2 Amp electromagnetic chaser electricity word search j farkas answers

I am trying to make a series of electromagnets that cycle like an LED chaser. I am going to use it on a maglev model train. I am going to make a test track ten magnets long to make sure my concept will work and then I am going to make a track ~ 300 electromagnets long. I was thinking I would do this by taking an LED chaser circuit and replacing the LED with a NPN transistor like these https://www.adafruit.com/product/976?gclid=EAIaIQobChMIrbDKjp-L2gIVEJN-Ch3FUQ_-EAQYAyABEgIA8PD_BwE and wiring the electromagnets with that. I was going to use this power source https://www.amazon.com/dp/B01M3372K…olid=1BCVNFYS0SCVN&psc=0&ref_=lv_ov_lig_dp_it for the train and wire it so that the chaser circuit is wired low amps by placing a resistor before it. The collector on the transistor would be wired in parallel to the chaser so the chaser would have low eneough amps running through it but the electromagnets would have all two amps. Will this work or is there an easier way? Any help is appreciated. The goal is to have one circuit that will work at a length of around 10 but that can be extended to ~300 long effectively.

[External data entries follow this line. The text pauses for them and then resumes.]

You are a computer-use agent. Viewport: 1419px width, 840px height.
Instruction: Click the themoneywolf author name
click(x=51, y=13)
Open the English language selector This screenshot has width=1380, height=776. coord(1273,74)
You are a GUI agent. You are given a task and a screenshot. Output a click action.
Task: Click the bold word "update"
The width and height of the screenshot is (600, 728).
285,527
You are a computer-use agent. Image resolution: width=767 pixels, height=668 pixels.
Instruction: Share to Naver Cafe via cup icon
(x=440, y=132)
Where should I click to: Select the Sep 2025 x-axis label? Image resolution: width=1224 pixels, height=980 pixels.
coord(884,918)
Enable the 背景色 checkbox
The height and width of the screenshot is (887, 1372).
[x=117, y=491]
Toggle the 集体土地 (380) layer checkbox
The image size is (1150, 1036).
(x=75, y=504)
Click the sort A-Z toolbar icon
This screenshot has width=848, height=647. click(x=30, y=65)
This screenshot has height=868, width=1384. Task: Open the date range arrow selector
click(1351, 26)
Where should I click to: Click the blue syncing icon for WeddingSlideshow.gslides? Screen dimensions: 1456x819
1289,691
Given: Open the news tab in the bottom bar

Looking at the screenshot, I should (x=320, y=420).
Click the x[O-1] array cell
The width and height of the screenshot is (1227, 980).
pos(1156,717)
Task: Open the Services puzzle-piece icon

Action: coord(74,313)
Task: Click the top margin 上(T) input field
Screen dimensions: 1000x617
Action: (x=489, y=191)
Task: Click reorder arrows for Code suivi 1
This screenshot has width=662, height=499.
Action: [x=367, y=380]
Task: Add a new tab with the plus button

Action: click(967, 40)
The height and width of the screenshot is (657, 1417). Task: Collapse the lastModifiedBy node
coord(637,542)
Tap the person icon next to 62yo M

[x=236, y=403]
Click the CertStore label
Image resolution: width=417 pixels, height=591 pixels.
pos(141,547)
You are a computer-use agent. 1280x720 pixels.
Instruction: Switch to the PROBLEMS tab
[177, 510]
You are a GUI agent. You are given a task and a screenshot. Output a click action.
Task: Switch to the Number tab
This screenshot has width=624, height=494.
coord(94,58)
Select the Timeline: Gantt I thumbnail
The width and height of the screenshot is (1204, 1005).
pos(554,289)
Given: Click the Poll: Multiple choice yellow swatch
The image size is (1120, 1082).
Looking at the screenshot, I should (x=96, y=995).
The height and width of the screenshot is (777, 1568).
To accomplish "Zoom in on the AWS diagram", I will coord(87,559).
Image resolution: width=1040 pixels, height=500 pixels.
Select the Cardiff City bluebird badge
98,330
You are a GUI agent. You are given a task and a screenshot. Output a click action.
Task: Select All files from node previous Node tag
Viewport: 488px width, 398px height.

I am trying to make a series of electromagnets that cycle like an LED chaser. I am going to use it on a maglev model train. I am going to make a test track ten magnets long to make sure my concept will work and then I am going to make a track ~ 300 electromagnets long. I was thinking I would do this by taking an LED chaser circuit and replacing the LED with a NPN transistor like these https://www.adafruit.com/product/976?gclid=EAIaIQobChMIrbDKjp-L2gIVEJN-Ch3FUQ_-EAQYAyABEgIA8PD_BwE and wiring the electromagnets with that. I was going to use this power source https://www.amazon.com/dp/B01M3372K…olid=1BCVNFYS0SCVN&psc=0&ref_=lv_ov_lig_dp_it for the train and wire it so that the chaser circuit is wired low amps by placing a resistor before it. The collector on the transistor would be wired in parallel to the chaser so the chaser would have low eneough amps running through it but the electromagnets would have all two amps. Will this work or is there an easier way? Any help is appreciated. The goal is to have one circuit that will work at a length of around 10 but that can be extended to ~300 long effectively.

You have the MOSFETs connected as source-followers (a parallel to an emitter follower). With a much higher battery voltage this might work, but in you case the MOSFET threshold voltage decreases the voltage available across the solenoid coils. The available voltage would actually be larger if you stuck with the TIP120, but there still might not be enough voltage to insure reliable operation.

As above, the "right" way is to connect all of the MOSFET sources to GND, all of the drains to solenoids, and all of the solenoids other ends to Vbat. In this way the transistor can act as a saturated switch with a much lower voltage drop across it.

Also, you *must* add a suppression diode across each solenoid. A MOSFET can turn off very quickly, and the resulting magnetic field collapse will generate a voltage spike across the solenoid coil that can reach hundreds of volts. This is the same principle that helps turn 12 V into 20 kV across a spark plug. A power MOSFET has an intrinsic zener diode internally; don’t rely on it.

A cleaner way to draw a schematic is to let non-connecting traces cross with straight lines, and use connection dots for connections. Never have two crossing traces that are supposed to connect form a 4-point connection. Stagger one of the traces so there are two adjacent 3-point T connections with dots. This is unambiguous and will survive photocopying, scanning, faxing, etc.

A schematic is not an assembly drawing; its primary function is to show signal relationships, not physical ones. It almost always is better for the information flow in a schematic if you do not use a component’s actual pinout as its decal. Feel free to rearrange the pin locations to improve clarity. Signals flow from left to right; power from top to bottom. For example, put the 555 timing pins on the left and output on the right; 4017 clock and control pins on the left, and all outputs on the right (0 on the bottom, 9 on the top). In this way, the signal flow is from left to right through each component and across the sheet. Also, you can eliminate a lot of crossing lines if you use Vcc and GND symbols.